Print the lines that run from the line with "Instruction: Open the rename shelf edit icon" to the line with "This screenshot has width=620, height=560.", keeping both end lines, exactly as they appear in the entries below, and nothing else.

::: Available records

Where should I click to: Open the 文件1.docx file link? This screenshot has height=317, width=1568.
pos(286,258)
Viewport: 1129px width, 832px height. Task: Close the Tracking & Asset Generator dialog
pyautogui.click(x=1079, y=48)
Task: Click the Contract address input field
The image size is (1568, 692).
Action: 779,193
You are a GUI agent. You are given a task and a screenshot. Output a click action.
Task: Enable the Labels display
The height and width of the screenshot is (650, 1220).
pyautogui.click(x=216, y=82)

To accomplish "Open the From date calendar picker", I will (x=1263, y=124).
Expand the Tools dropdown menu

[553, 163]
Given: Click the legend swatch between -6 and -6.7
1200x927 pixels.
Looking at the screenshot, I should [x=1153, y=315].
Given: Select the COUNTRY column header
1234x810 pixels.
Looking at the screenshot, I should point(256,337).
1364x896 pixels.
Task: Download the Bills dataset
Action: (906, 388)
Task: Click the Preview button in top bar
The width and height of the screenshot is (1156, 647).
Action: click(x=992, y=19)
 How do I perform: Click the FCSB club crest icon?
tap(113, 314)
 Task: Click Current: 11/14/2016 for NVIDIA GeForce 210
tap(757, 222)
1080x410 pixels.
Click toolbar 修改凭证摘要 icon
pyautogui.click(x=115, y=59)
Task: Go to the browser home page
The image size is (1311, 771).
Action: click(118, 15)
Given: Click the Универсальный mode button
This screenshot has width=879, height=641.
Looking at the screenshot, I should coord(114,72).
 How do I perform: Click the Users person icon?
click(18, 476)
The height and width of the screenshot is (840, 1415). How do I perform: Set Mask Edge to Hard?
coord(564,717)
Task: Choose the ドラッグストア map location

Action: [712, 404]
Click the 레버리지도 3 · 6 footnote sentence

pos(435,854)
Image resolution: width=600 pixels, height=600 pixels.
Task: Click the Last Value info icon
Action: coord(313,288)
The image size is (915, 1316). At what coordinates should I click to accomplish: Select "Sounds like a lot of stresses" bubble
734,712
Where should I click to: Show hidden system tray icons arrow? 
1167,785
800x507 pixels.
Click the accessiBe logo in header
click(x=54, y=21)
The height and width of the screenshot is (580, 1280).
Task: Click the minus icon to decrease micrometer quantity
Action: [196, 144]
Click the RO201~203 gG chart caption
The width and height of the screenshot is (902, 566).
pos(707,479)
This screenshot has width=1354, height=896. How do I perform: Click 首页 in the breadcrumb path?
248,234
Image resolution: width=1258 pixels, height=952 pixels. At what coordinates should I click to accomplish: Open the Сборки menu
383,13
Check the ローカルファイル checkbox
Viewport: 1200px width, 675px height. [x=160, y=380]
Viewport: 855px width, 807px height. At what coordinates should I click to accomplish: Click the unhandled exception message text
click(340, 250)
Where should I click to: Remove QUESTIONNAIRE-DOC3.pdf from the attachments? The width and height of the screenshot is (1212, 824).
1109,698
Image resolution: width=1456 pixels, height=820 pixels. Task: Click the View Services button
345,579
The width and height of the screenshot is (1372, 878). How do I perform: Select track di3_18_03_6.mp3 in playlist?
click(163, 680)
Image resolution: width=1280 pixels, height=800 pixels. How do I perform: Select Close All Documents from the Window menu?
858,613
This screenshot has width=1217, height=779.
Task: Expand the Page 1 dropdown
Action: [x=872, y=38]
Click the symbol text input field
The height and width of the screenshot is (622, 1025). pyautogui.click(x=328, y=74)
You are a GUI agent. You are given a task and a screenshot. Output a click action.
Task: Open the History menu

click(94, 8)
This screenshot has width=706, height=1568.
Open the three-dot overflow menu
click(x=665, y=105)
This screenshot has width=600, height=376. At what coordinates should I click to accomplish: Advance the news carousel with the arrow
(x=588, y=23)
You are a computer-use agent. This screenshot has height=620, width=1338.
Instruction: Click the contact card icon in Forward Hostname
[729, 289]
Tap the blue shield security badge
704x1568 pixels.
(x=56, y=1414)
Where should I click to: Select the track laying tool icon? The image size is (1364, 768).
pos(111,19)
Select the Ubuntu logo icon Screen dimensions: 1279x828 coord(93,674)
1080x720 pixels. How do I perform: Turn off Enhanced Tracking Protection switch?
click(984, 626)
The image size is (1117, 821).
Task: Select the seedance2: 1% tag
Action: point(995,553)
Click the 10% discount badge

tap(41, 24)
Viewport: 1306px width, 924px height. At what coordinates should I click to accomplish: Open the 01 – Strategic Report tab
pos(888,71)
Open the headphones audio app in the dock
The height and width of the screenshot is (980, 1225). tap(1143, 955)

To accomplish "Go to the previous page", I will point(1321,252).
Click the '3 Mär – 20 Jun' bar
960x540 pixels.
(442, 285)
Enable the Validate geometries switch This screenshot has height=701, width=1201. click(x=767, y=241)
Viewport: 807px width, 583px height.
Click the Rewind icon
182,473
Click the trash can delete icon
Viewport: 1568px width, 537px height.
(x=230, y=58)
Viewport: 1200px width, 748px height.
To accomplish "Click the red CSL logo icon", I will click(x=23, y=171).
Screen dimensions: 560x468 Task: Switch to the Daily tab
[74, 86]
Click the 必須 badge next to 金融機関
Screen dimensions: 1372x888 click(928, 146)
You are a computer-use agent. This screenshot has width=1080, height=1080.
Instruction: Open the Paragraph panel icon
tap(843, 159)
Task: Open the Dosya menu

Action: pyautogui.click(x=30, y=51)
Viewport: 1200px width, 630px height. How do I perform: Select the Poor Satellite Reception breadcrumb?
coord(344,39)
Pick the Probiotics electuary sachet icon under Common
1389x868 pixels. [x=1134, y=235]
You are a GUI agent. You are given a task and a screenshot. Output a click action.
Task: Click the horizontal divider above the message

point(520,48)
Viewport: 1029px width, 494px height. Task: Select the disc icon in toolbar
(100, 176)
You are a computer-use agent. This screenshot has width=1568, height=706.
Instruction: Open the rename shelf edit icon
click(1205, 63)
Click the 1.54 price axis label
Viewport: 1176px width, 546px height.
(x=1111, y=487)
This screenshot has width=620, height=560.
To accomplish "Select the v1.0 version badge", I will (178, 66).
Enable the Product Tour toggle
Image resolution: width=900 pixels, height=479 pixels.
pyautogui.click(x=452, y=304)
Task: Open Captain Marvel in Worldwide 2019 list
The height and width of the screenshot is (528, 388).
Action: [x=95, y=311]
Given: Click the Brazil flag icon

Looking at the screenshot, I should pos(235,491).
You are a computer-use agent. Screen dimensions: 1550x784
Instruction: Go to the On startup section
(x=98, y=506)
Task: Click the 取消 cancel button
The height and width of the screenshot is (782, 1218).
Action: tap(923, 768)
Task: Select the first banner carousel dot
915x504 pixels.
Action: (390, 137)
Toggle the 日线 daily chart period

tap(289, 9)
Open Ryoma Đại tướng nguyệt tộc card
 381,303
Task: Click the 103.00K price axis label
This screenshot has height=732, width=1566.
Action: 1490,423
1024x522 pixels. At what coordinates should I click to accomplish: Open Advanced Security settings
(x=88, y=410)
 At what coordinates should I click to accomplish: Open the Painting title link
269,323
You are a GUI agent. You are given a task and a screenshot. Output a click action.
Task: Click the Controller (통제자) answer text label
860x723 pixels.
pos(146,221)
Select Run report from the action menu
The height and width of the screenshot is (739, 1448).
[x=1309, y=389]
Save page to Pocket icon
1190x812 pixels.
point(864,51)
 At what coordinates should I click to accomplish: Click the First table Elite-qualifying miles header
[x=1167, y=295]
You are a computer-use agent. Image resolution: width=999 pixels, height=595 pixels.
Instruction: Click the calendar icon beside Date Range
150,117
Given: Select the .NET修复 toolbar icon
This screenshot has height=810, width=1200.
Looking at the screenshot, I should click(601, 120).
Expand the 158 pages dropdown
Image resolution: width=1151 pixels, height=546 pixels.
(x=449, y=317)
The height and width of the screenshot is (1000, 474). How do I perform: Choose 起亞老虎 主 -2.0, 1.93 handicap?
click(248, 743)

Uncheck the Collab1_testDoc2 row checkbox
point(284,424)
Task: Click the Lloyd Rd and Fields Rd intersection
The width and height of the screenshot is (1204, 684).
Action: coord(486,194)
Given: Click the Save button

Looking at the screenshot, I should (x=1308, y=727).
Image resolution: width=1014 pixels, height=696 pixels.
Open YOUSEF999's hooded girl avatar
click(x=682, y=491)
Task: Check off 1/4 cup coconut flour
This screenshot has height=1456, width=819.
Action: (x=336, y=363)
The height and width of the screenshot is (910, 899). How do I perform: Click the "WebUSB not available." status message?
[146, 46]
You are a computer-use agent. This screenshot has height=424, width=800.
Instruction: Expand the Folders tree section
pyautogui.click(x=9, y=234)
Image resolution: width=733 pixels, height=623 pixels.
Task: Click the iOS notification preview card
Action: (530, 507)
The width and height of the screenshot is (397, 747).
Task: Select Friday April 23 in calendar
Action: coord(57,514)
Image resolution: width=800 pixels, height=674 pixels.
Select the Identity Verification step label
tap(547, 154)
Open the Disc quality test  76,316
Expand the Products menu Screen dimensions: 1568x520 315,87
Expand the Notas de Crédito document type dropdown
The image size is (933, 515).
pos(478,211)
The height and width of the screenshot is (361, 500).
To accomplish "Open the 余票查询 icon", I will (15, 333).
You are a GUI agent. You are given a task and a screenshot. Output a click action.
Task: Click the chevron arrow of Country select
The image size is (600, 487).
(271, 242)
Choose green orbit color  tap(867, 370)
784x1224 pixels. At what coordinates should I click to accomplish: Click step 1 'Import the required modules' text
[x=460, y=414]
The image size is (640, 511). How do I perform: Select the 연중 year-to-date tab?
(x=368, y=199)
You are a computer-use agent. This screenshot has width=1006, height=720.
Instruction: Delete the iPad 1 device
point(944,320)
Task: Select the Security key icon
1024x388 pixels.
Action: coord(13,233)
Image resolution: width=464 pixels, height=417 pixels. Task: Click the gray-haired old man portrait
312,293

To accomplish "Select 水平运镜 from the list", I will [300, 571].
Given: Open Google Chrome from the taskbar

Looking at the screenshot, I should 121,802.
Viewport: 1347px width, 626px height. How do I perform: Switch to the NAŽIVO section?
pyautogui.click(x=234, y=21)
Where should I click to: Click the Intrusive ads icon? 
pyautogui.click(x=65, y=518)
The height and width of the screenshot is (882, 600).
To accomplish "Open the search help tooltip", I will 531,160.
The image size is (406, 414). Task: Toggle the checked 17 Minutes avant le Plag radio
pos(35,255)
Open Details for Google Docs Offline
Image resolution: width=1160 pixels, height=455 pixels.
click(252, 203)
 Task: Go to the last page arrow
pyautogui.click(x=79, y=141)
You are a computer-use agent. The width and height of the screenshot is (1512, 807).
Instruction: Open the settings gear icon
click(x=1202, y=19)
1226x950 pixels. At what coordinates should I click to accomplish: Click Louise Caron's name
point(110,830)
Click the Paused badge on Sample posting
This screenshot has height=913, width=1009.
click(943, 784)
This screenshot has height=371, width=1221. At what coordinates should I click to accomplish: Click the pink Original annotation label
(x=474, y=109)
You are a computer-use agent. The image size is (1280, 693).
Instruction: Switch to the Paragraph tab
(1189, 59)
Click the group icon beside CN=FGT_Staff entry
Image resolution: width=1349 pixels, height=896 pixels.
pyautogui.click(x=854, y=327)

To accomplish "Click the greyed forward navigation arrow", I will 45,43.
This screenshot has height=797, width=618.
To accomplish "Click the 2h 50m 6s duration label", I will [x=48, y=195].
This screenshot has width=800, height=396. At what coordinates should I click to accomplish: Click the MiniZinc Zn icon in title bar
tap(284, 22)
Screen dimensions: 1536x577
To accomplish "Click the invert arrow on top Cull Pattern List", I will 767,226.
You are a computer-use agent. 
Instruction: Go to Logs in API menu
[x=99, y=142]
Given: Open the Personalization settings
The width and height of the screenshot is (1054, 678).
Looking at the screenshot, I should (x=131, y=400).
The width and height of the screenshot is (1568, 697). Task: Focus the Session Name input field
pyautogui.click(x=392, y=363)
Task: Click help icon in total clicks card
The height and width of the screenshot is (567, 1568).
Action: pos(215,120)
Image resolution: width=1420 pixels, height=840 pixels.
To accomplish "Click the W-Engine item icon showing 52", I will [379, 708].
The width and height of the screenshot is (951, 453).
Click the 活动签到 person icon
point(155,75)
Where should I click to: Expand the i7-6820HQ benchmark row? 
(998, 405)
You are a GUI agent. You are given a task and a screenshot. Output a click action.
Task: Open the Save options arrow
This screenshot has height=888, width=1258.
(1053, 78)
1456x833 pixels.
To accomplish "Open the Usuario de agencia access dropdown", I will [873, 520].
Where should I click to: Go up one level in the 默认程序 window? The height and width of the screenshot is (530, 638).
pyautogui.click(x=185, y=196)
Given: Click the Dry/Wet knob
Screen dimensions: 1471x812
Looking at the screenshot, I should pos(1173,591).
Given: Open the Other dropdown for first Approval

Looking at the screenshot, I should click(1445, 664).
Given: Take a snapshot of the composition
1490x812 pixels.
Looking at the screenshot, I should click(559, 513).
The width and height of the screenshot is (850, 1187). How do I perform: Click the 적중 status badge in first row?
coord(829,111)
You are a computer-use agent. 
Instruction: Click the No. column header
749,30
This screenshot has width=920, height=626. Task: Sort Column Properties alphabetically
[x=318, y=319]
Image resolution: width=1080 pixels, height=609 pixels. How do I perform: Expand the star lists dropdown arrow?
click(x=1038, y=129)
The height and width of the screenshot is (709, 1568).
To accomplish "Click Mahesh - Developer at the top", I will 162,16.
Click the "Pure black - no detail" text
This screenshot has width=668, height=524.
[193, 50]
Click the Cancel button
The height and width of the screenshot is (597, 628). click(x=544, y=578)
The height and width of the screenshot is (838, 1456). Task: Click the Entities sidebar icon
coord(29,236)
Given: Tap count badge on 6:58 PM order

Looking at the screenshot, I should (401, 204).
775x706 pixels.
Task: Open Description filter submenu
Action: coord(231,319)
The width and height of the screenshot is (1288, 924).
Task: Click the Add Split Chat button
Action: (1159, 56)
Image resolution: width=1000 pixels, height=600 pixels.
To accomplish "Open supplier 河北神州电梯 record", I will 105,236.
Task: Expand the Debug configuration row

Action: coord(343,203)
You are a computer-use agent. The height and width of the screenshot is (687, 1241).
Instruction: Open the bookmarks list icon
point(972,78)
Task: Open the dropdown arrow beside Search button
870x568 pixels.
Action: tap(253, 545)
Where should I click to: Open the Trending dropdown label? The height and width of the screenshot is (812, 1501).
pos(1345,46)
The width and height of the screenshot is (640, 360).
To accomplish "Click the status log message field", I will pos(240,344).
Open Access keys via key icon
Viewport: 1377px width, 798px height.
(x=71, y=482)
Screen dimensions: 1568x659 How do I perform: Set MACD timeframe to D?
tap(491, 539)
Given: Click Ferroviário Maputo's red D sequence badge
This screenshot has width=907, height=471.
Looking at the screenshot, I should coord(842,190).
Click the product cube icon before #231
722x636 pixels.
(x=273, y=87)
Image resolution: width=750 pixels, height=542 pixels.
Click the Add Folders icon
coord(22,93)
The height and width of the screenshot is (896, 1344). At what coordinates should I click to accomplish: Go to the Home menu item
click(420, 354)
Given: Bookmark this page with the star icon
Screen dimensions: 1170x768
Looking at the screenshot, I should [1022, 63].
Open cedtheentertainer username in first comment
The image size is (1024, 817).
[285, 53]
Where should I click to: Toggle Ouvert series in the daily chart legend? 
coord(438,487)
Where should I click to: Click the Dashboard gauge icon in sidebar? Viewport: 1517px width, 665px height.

::::::

* **Exercise solution**
Instruction: Open the rename shelf edit icon
click(1205, 63)
Click the 1.54 price axis label
Viewport: 1176px width, 546px height.
(x=1111, y=487)
This screenshot has width=620, height=560.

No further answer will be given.